You certainly won't measure to 1% with an oscilloscope, and you'll find staying within a 1% error budget will be fairly tough however you try to measure input and output power.
I don't normally suggest calorimetry, but have you considered that instead of trying to look at the small difference between two big numbers, you instead look at the small number?
Connect a power resistor and a thermometer to the heatsink, then thermally insulate the heatsink by wrapping it in bubble-wrap or similar. Switch on, and observe the temperature rise. Switch off before it's got too hot. Allow to cool, and then repeat with different small DC powers applied to the power resistor. Find the applied power that matches the rate of temperature rise in use, either by iteration or interpolation. Obviously the characteristics of the thermometer and heatsink do not need to be known, only the power measurement to the resistor.
On reflection, that's not going to work accurately. Not all losses are in the components on the heatsink, just most of them. So calorimetry will under-estimate total losses.
I misread your question. I did originally think you were going between 12v and 240v, 100A and 5A. The likelyhood of getting good scale transfer between the different ranges to better than 1% would be remote. However, re-reading, it's 5 and 12v, and 100 and 240A, so you can use the same ranges for input and output.

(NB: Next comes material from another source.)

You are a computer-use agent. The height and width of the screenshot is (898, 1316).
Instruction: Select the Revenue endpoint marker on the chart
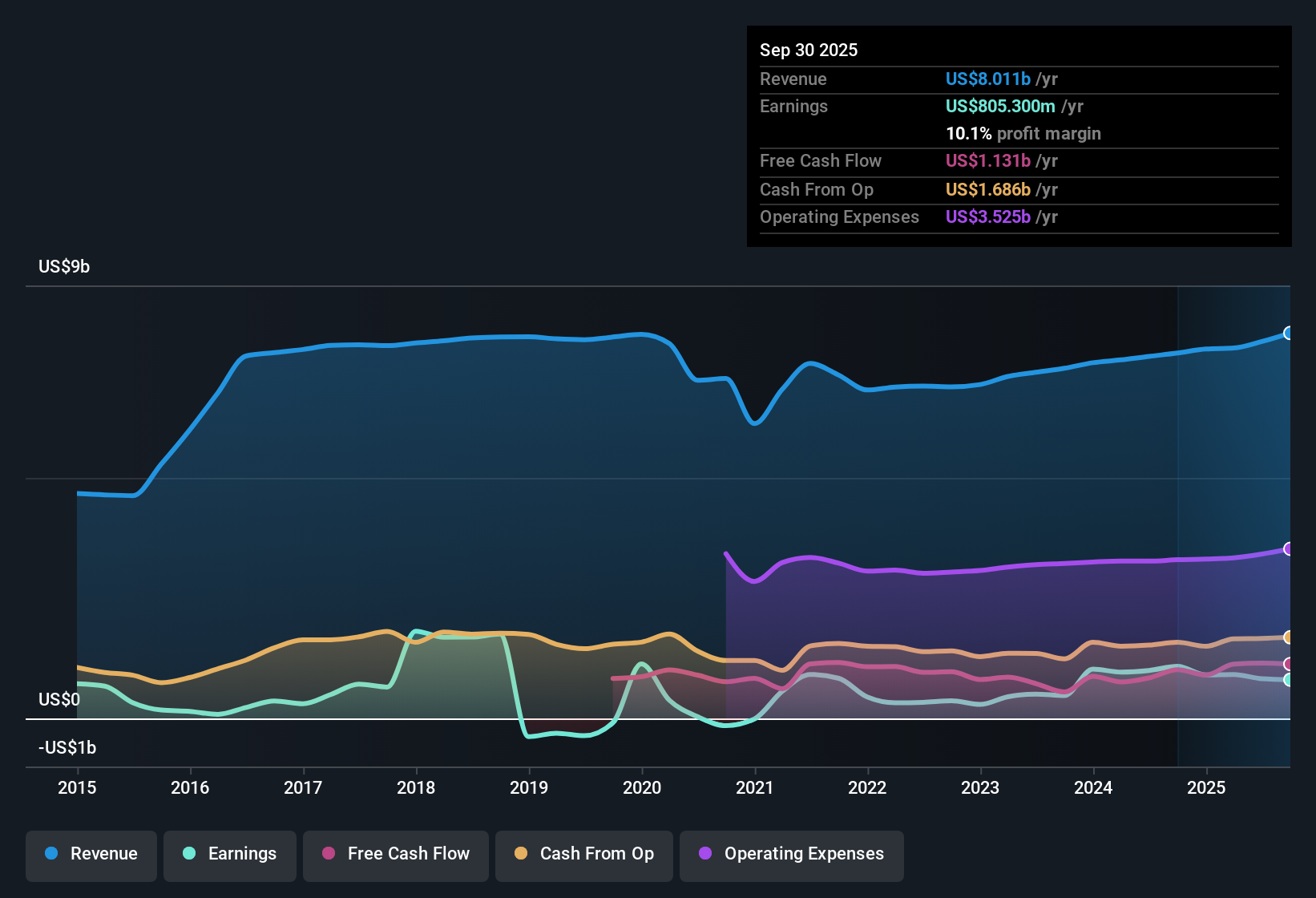point(1289,332)
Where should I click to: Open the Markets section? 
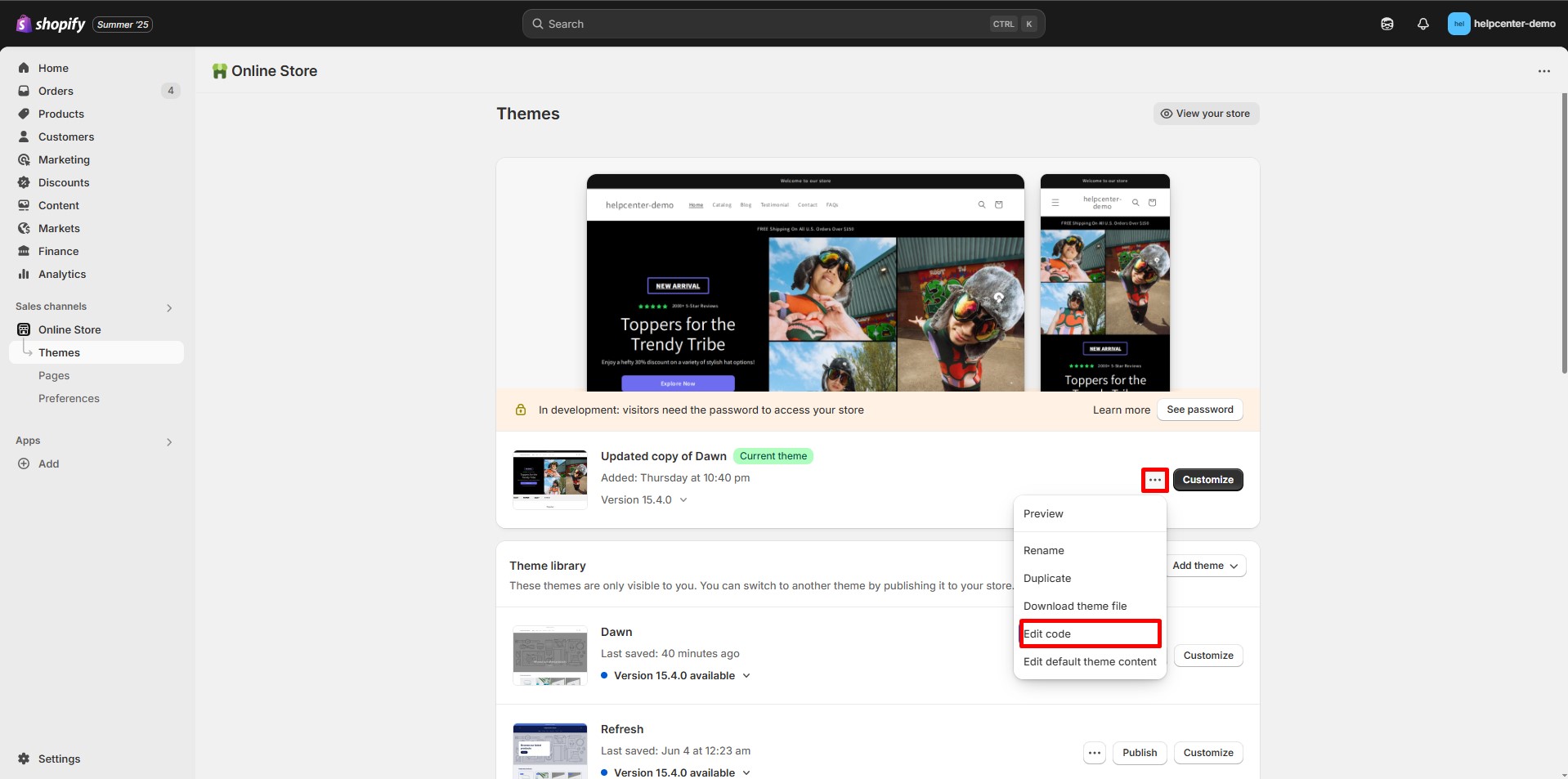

Splash out on a 4.5 digit meter. It's likely to have better linearity between half and full scale than a cheaper meter.
You have the opportunity to use a pair of nominally identical sense resistors for measuring input and output current. On one range, read voltages across both sense resistors. On another range, read input and output voltages. Compute the efficiency. Then swap the sense resistors, and do it again. Taking the average will eliminate any small residual difference between the sense resistors.